Given total radiative forcing, global mean temperature change is calculated using an upwelling-diffusion model of ocean thermal response (with 40 ocean layers), together with a differential land/ocean forcing response. Climate calculations are performed with four boxes: two hemispheres plus land/ocean for each. Aerosol forcing is split into these four boxes as well. MAGICC uses its calculation of heat diffusion into the ocean to estimate sea-level rise due to thermal expansion. Sea-level rise (SLR) components due to melting of land glaciers and (optionally) large arctic and antarctic ice sheets are also included.
MAGICC has been shown to be able to emulate the global-mean results from most complex general circulation models[5]. A range of user-specified parameters, including climate sensitivity, carbon-cycle[6], and aerosol forcing strength, are available that enable a GCAM user to produce a wide range of climate scenarios.
GCAM | |
---|---|
CO2 fuel combustion | Endogenous by technology and fuel |
CO2 from other industry | Endogenous by technology and fuel |
CO2 from land use change | Endogenous by technology and land use |
CH4 | Endogenous, mitigation with MAC |
N2O | Endogenous, mitigation with MAC |
CFCs | Exogenous |
HFCs | Endogenous, mitigation with MAC |
PFCs | Endogenous, mitigation with MAC |
SFy | Endogenous, mitigation with MAC |
Other Montreal gases | Exogenous |
CO | Endogenous |
NOx | Endogenous |
VOC | Endogenous |
SO2 | Endogenous |
BC from fossil fuel burning | Endogenous |
OC from fossil fuel burning | Endogenous |
BC from biomass burning | Endogenous |
OC from biomass burning | Endogenous |
Nitrate | Exogenous |
Mineral dust | Exogenous |
Albedo | Exogenous |
[1] Wigley, T.M.L. and Raper, S.C.B. 1992. Implications for Climate And Sea-Level of Revised IPCC Emissions Scenarios, Nature 357, 293–300.

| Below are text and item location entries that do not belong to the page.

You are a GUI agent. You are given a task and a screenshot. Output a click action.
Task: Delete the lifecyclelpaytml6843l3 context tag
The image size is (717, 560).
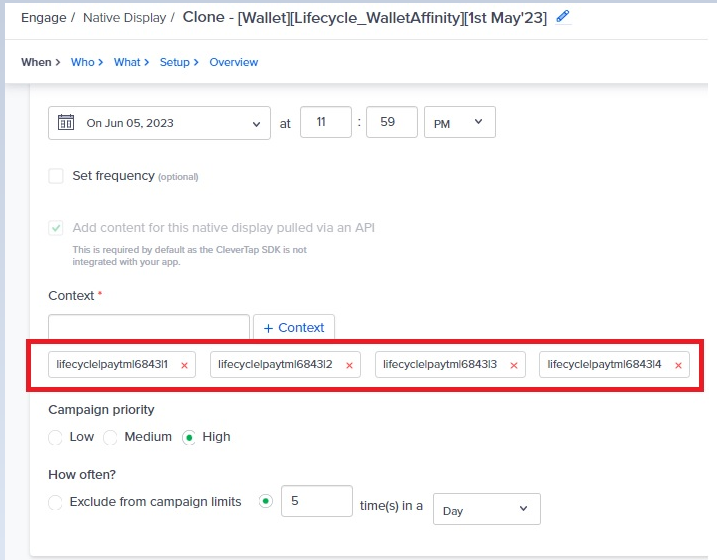(514, 365)
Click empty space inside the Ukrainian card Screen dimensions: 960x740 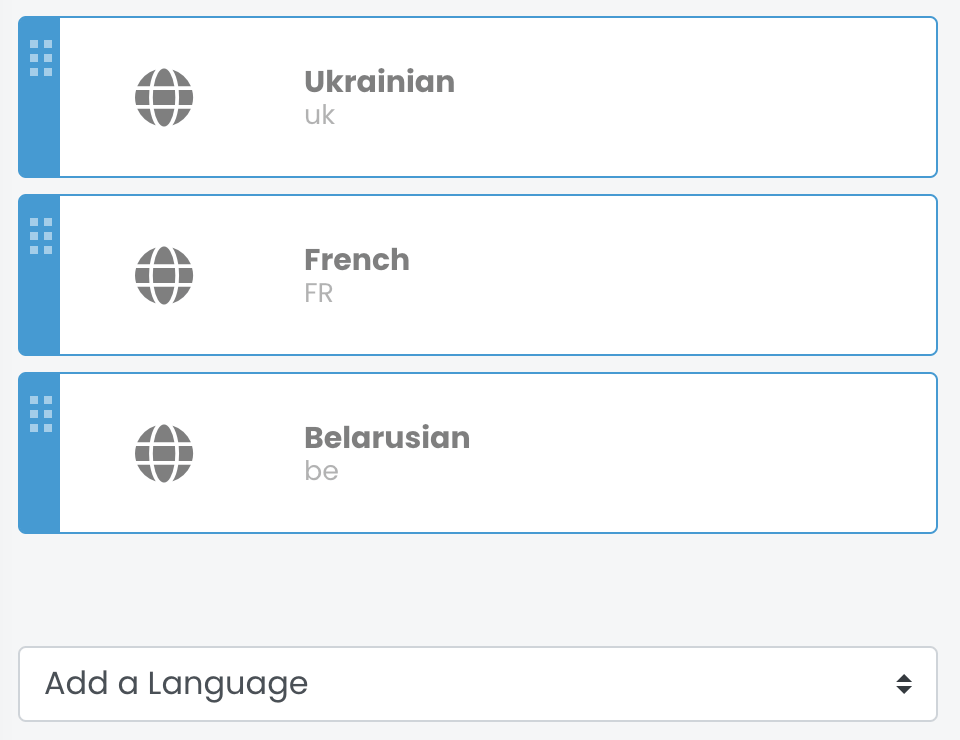(x=700, y=98)
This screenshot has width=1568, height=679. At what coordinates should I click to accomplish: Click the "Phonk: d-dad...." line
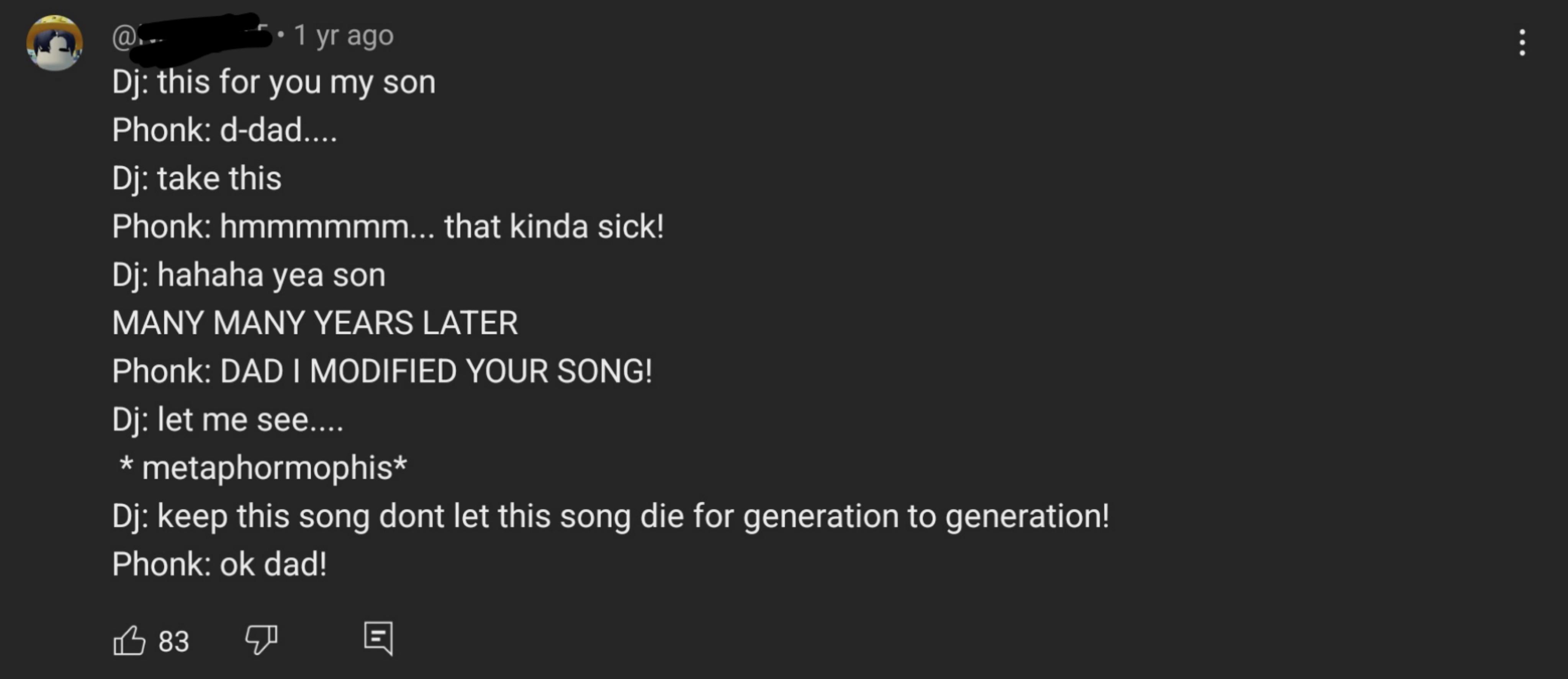pos(224,130)
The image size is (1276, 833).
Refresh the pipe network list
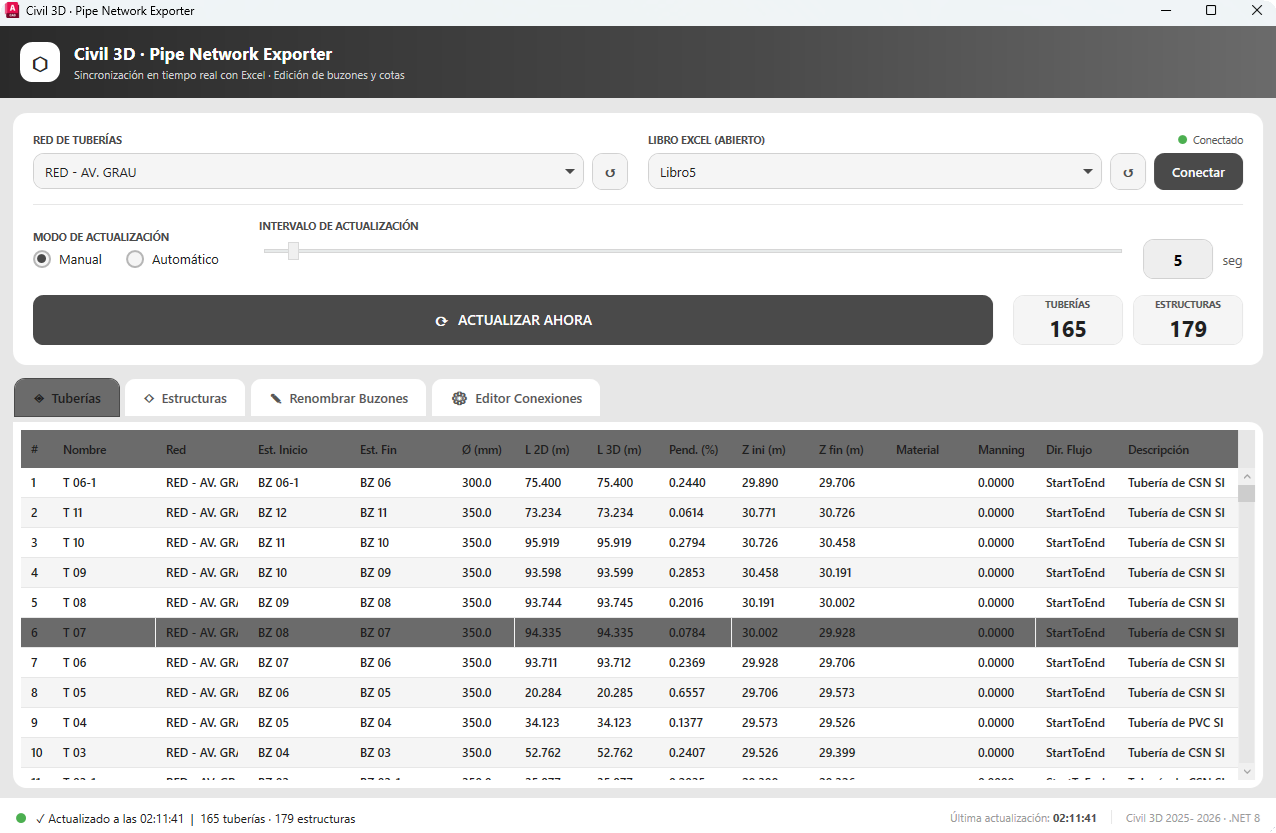[x=610, y=172]
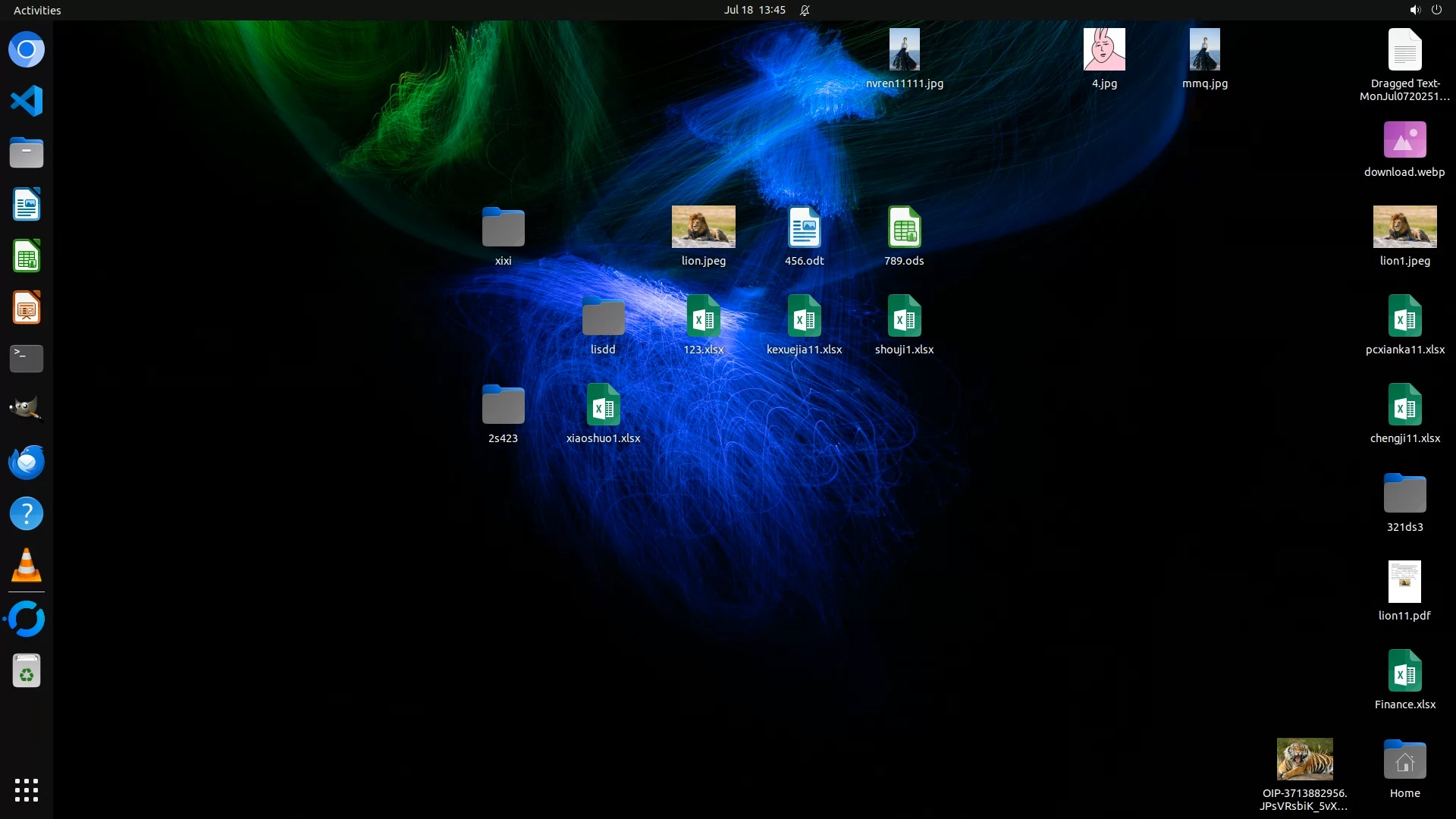Image resolution: width=1456 pixels, height=819 pixels.
Task: Open LibreOffice Impress from dock
Action: (27, 308)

[2] Wigley, T.M.L. and Raper, S.C.B. 2002. Reasons for larger warming projections in the IPCC Third Assessment Report, J. Climate 15, 2945–2952.
[3] Raper, S.C.B., Wigley T.M.L. and Warrick R.A. 1996. in Sea-Level Rise and Coastal Subsidence: Causes, Consequences and Strategies J.D. Milliman, B.U. Haq, Eds., Kluwer Academic Publishers, Dordrecht, The Netherlands, pp. 11–45.
[4] SJ Smith, A Mizrahi, “Near-term climate mitigation by short-lived forcers” Proceedings of the National Academy of Sciences, 2013
[5] Raper, S. C. B. and U. Cubasch (1996) Emulation of the results from a coupled general circulation model using a simple climate model, GEOPHYSICAL RESEARCH LETTERS, VOL. 23, NO. 10, PP. 1107-1110fckLRdoi:10.1029/96GL01065
[6] Smith, Steven J. and J.A. Edmonds (2006) The Economic Implications of Carbon Cycle Uncertainty, Tellus B 58 (5), pp. 586–590.